For the driver that means defraying the cost of a commute in return for going
a few minutes out of his way. True ride-sharing, not a gypsy-cabs-plus-
reputation network. It's more akin to a transport-specific Splitwise than to
Uber.

What Google gets out of this is a real-world model of on demand automated
transport patterns, pricing, demand, etc.

------
fma
It's a good idea, and in Georgia there's a program to pay you to car pool
([http://gacommuteoptions.com/Save-Your-Commute/Earn-
Cash.-Win...](http://gacommuteoptions.com/Save-Your-Commute/Earn-Cash.-Win-
Prizes?_ga=1.167874657.1173807379.1472587947)).

I see this as something similar. But I was never able to find someone to car
pool with.

------
mmanfrin
Honestly I wish they wouldn't try to compete on price. Maybe I'm alone with
this, but I'd rather not feel obligated to tip a driver because the ride is so
cheap. Pay them a living wage, let me pay the exact fee, and let me not have
to carry goddamn cash like I used to in the era of Taxis.

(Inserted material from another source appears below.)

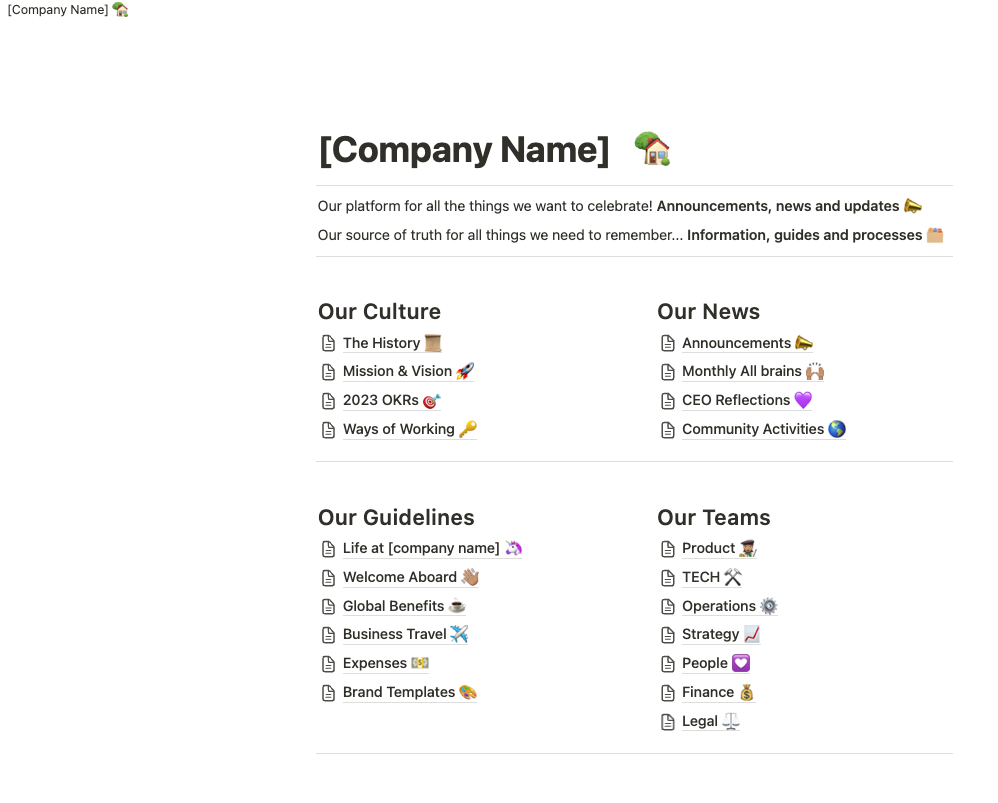Click the page icon next to Expenses
The width and height of the screenshot is (998, 803).
pos(328,664)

e: Addressing common replies:

"This is for people commuting already" \-- okay, point taken; my point about
Uber/Lyft still stands.

"Tipping isn't obligatory" \-- yes, it kind of is. Uber used to bar drivers
form asking, but they recently lost a lawsuit over that rule and so now Uber
drivers will occasionally ask for tips (which will cause it to slowly become
the norm). When tipping becomes the norm, the low-base-wage of the driver
becomes less of an 'issue', and then tipping becomes even more of a necessity
as that is where the drivers will make their actual margins.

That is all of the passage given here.